** INPUT DATA follows **
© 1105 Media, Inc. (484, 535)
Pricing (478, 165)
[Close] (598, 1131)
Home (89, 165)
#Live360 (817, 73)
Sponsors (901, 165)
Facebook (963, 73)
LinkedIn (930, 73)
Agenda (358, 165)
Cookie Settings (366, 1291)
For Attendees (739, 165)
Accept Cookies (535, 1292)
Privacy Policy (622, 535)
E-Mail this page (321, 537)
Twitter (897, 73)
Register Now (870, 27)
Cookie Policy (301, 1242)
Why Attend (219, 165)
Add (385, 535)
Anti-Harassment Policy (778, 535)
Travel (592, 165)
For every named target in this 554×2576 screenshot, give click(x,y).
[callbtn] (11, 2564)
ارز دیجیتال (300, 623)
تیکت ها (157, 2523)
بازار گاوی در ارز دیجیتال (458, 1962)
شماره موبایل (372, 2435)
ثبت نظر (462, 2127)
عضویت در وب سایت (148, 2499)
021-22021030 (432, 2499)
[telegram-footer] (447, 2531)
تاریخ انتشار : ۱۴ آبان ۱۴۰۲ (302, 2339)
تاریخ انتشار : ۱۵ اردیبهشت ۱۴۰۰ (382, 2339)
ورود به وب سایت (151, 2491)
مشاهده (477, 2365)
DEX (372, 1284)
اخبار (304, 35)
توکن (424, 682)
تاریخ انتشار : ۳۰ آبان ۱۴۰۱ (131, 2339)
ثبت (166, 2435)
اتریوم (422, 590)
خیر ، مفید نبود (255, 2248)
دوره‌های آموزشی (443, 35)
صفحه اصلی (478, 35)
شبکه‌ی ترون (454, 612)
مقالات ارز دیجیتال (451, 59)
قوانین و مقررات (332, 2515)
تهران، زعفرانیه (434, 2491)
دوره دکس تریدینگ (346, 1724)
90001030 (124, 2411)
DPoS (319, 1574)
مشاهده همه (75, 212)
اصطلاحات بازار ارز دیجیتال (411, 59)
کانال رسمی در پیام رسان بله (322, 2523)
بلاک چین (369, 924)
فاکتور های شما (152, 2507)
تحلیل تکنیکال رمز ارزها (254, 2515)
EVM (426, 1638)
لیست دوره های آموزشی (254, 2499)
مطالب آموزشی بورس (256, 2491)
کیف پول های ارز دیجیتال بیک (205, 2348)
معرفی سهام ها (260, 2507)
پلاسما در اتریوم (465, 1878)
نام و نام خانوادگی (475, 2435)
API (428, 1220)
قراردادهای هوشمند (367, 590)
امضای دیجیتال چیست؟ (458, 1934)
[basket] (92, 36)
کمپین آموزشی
** End of INPUT DATA **
PROBLEM DETAILS ::
The span to print begins at the line containing "تحلیل تکنیکال رمز ارزها (254, 2515)" and ends at the final line of the entries; print it exactly and print nothing else.

WRITTEN ANSWER ::
تحلیل تکنیکال رمز ارزها (254, 2515)
EVM (426, 1638)
لیست دوره های آموزشی (254, 2499)
مطالب آموزشی بورس (256, 2491)
کیف پول های ارز دیجیتال بیک (205, 2348)
معرفی سهام ها (260, 2507)
پلاسما در اتریوم (465, 1878)
نام و نام خانوادگی (475, 2435)
API (428, 1220)
قراردادهای هوشمند (367, 590)
امضای دیجیتال چیست؟ (458, 1934)
[basket] (92, 36)
کمپین آموزشی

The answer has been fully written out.